L'infrastructure aurait également permis de réduire considérablement les délais de passage, les temps d'attente étant passés d'environ cinq jours à seulement quelques heures. Une amélioration qui se traduit par une baisse des coûts logistiques pour les transporteurs et une meilleure circulation des marchandises sur le corridor.

Pour les pays de la CEMAC, confrontés à des coûts de transport parmi les plus élevés du continent, la réduction des délais aux frontières est considérée comme un levier essentiel pour renforcer la compétitivité des économies nationales et stimuler le commerce régional.

Laléraba, vitrine d'un modèle financé localement

La visite de la délégation communautaire a porté sur le PCJ de Laléraba mis en service fin mars dernier à la frontière ivoiro-burkinabè. Depuis cette date, la plateforme multimodale, dotée d'équipements de dernière génération pour les opérations de passage à la frontière, a vu transiter environ 25 000 camions de marchandises.

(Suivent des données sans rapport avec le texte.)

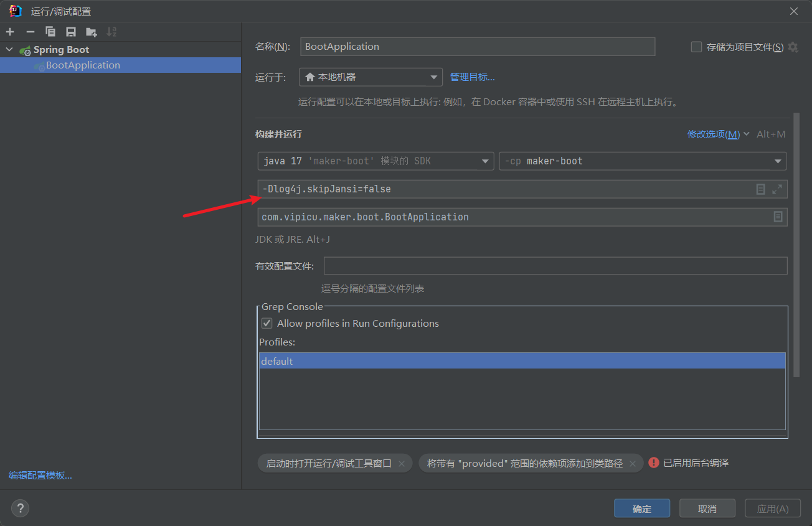The width and height of the screenshot is (812, 526).
Task: Remove the selected configuration with the minus icon
Action: [30, 32]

L'infrastructure a mobilisé plus de 13 milliards de FCFA de financement auprès d'un consortium bancaire régional comprenant notamment la Société Générale Côte d'Ivoire, la BNI, Vista Bank et Ecobank. Pour les promoteurs du projet, cette opération démontre la capacité des marchés financiers et bancaires africains à accompagner des infrastructures stratégiques sans recourir exclusivement aux financements extérieurs.


Une vue du PCJ Laleraba qui a mobilisé un financement de plus de 13 milliards FCFA.

Au-delà de sa dimension opérationnelle, Laléraba constitue ainsi un exemple de montage associant expertise technique, capitaux régionaux et exploitation privée, un schéma susceptible d'intéresser plusieurs États d'Afrique centrale engagés dans des programmes d'amélioration de leurs corridors de transport.

Un enjeu pour l'intégration régionale et la Zlecaf

L'intérêt de la CEMAC pour les Postes de Contrôle Juxtaposés dépasse le seul cadre des frontières communautaires. Ces infrastructures sont désormais considérées comme des outils essentiels à la mise en œuvre effective de la Zone de libre-échange continentale africaine (Zlecaf), qui ambitionne de renforcer les échanges entre les économies du continent.

Pour Wilfrid Flottes de Pouzols, directeur général adjoint de Scanning Systems, l'ouverture de discussions avec la CEMAC marque une nouvelle étape dans la diffusion de ce modèle en Afrique. " Nous avons démontré qu'il était possible de concevoir, financer et exploiter des infrastructures de contrôle frontalier répondant aux meilleurs standards internationaux en mobilisant des acteurs régionaux et au bénéfice des économies africaines ", souligne-t-il.

Si elles voient le jour, les quatre infrastructures actuellement à l'étude pourraient constituer l'un des principaux chantiers d'intégration économique de la CEMAC au cours des prochaines années. Pour la sous-région, l'enjeu est de transformer ses frontières, longtemps perçues comme des points de blocage, en véritables plateformes de facilitation du commerce et de circulation des marchandises.